WORK REQUEST:
These records contain pictures, which must be left out; copy exactly the lines from the one with "Screen dimensions: 996x413" up to and including the one with "The image size is (1546, 517).".

Data excerpts

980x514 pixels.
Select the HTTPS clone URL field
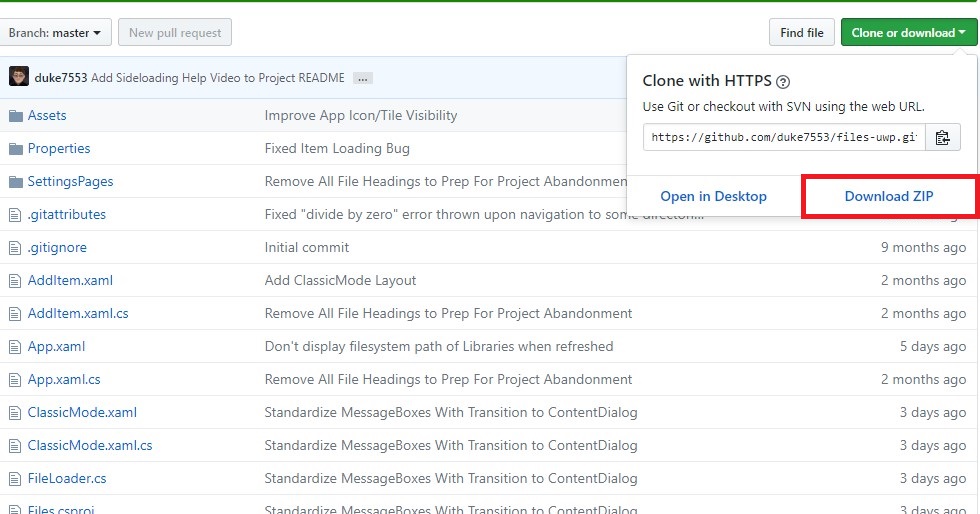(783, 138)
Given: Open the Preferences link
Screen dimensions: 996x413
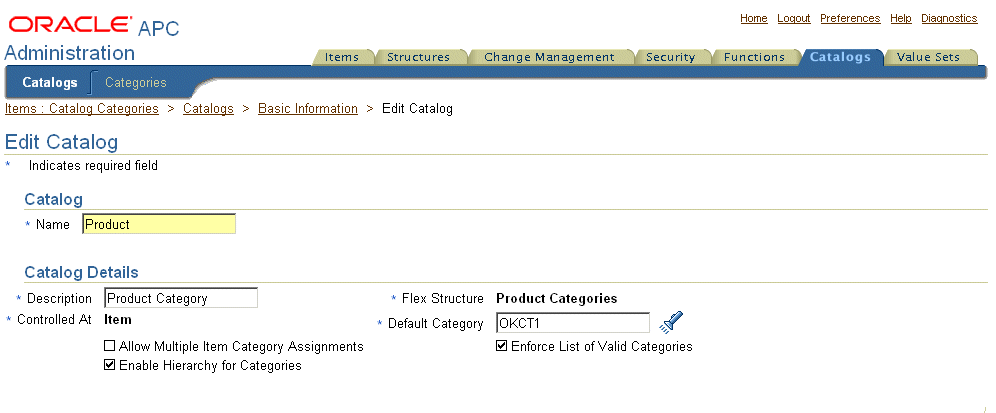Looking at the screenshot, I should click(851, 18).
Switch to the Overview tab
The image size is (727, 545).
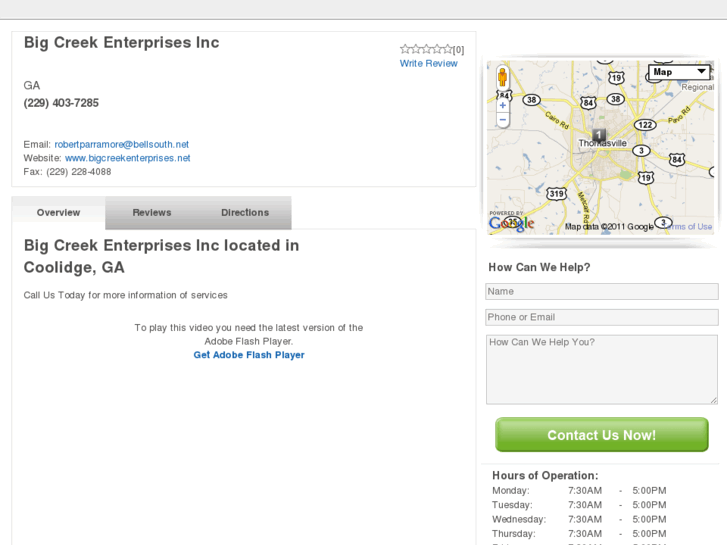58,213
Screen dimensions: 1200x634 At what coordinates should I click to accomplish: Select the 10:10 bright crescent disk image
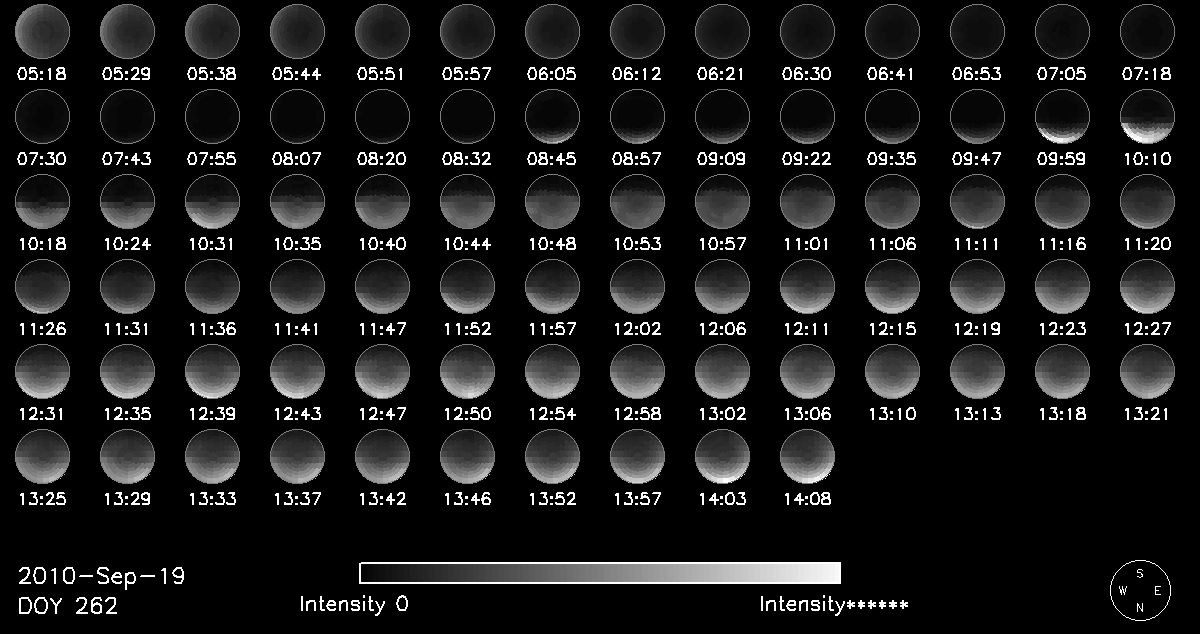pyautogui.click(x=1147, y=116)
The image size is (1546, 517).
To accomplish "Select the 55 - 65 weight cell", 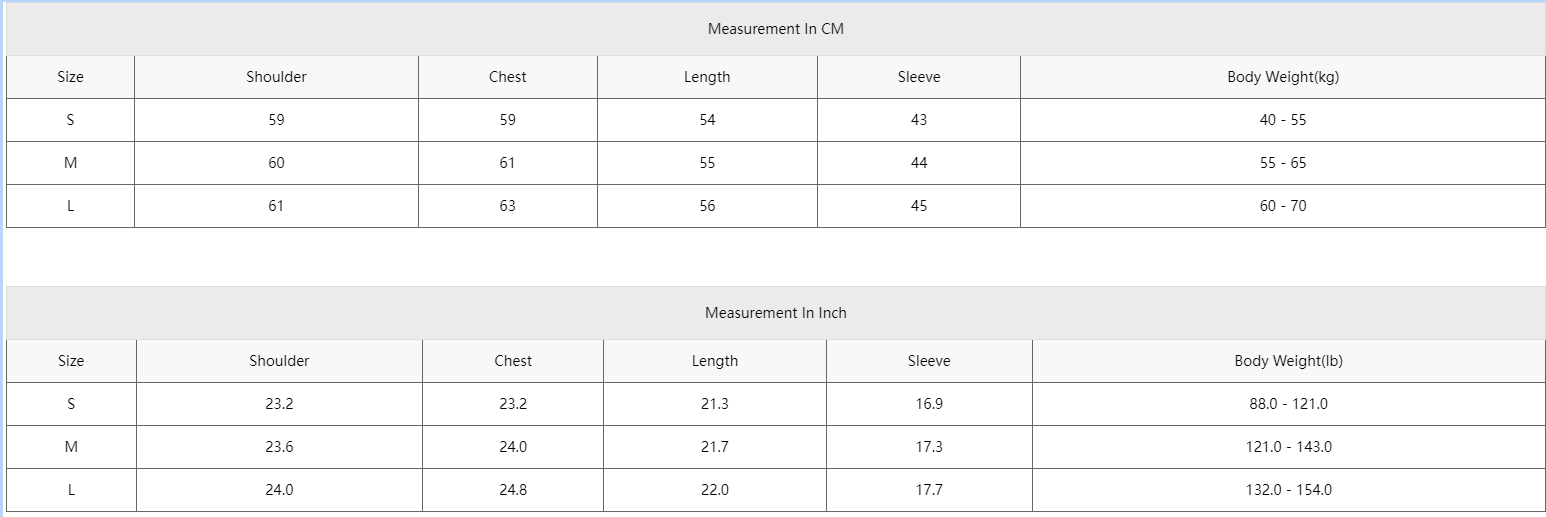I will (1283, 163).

SOLVED PROBLEM:
Screen dimensions: 996x413
Looking at the screenshot, I should click(851, 18).
Switch to the Overview tab
The image size is (727, 545).
58,213
Screen dimensions: 1200x634 At what coordinates should I click to accomplish: Select the 10:10 bright crescent disk image
pyautogui.click(x=1147, y=116)
The image size is (1546, 517).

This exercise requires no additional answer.